What to work on —
- 1) Answer these questions from the text on chronic liver diseases, one line each, marked like the questions:
(a) What are the final outcomes of chronic liver diseases?
(b) What has been reported more recently to exacerbate liver diseases?
(c) What is the name of the larger program the projects contribute to?
- 2) Please translate this sentence from the text on chronic liver diseases into Spanish: "Chronic liver diseases (CLDs) are diseases of long duration and slow progression and represent a major public health issue."
- 3) Continue the text on chronic liver diseases from where it stops.

Chronic liver diseases (CLDs) are diseases of long duration and slow progression and represent a major public health issue. Hepatic fibrosis and cirrhosis are the final outcomes of CLDs and have been associated with hepatitis B and C viral infection, alcohol drinking, and non-alcoholic fatty liver disease including non-alcoholic steatohepatitis. More recently, environmental pollutants have been reported to exacerbate liver diseases, and growing impact of CLDs in industrialized countries has pointed out the role of occupational lifestyle and environmental pollution in promoting these pathologies.
Our projects contribute to a larger “fibrexpo” program that aims to understand both how the exposome affects the development of fibrosis and in turn how fibrosis affects the hepatic response to environmental contaminants.

Data listing —

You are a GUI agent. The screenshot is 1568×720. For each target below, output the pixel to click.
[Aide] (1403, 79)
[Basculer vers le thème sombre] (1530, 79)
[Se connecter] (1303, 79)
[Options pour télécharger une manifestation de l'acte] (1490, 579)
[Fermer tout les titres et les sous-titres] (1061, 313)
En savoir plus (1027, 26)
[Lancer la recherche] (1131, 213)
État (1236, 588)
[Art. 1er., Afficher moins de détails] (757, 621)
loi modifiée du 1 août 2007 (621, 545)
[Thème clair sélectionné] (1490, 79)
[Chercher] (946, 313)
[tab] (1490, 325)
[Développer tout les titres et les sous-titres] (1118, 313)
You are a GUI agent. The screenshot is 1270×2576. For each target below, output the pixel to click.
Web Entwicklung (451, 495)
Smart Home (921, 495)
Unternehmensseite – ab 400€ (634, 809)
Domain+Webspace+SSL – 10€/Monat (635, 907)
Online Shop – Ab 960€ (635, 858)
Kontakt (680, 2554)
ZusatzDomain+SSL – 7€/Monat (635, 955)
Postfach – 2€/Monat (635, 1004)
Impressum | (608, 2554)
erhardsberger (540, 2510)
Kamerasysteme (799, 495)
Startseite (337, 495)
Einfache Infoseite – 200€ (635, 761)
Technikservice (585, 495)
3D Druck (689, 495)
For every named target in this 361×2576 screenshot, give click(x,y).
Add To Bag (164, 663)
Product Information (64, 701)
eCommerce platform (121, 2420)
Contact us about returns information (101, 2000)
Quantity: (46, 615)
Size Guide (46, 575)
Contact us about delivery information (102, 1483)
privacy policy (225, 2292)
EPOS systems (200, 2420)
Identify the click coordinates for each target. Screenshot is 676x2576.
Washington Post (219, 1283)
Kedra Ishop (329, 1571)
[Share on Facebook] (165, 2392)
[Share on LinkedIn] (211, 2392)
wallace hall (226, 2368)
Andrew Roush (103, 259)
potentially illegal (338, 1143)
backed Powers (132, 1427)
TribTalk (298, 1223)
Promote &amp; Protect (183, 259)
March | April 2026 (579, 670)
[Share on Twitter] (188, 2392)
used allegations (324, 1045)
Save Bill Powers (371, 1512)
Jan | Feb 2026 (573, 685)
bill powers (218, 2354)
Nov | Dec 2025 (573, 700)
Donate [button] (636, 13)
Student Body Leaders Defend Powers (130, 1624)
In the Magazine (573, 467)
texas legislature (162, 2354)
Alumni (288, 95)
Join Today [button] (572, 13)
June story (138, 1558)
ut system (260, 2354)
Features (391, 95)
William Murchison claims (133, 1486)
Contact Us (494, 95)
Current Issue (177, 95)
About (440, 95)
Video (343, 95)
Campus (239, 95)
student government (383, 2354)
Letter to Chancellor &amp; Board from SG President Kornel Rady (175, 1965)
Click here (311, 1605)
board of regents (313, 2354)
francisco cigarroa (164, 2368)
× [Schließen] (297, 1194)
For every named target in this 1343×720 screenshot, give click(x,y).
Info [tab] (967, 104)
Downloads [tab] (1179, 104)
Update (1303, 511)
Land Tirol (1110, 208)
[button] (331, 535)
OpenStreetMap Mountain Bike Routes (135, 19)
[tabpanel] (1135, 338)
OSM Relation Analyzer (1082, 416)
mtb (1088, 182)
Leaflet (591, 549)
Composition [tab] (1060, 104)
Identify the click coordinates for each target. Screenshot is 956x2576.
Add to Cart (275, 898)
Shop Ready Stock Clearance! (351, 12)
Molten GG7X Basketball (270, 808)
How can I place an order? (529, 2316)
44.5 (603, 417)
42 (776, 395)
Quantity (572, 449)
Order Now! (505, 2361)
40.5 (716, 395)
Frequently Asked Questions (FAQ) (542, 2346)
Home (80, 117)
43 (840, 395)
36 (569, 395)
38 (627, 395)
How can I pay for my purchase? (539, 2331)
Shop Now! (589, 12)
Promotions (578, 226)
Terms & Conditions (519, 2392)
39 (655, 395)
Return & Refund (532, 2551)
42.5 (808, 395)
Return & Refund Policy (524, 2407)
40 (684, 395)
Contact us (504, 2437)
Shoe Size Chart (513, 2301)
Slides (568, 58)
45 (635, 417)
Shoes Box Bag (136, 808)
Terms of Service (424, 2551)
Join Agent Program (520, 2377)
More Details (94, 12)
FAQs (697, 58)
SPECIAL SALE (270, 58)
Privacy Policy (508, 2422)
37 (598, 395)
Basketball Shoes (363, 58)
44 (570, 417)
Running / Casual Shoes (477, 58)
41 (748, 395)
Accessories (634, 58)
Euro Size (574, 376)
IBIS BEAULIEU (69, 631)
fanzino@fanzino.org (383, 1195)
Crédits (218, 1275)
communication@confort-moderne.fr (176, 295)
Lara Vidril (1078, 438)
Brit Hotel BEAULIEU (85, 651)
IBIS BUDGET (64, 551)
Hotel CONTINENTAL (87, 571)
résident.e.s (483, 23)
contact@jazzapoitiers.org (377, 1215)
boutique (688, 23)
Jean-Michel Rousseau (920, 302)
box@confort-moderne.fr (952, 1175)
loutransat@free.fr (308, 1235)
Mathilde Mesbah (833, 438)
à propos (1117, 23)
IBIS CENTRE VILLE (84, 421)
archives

Task answers —
- 1)
(a) Hepatic fibrosis and cirrhosis.
(b) Environmental pollutants.
(c) The "fibrexpo" program.

- 2) Las enfermedades hepáticas crónicas (EHC) son enfermedades de larga duración y progresión lenta, y representan un importante problema de salud pública.

- 3)
This program is rooted in our current studies including :
1) the effects of 3D-microenvironment on hepatocyte functions and their susceptibility to environmental contaminants
2) the role of hepatic stellate cells (HSCs) and HSC-dependent microenvironment remodeling in the progression of chronic liver disease and susceptibility to environment contaminants
3) the identification of markers for mechanical strains.
To reach our objectives we will take advantages of our expertise in
- Innovative cell models (Culture 3D, spheroids, microfluidic approaches)
- In vivo models using biologic ressource center from Rennes and public databases
- In silico models for prediction and identification of controllers of fibrosis
- P-SHG microscopy for the identification of mechanical strength based SHG signatures.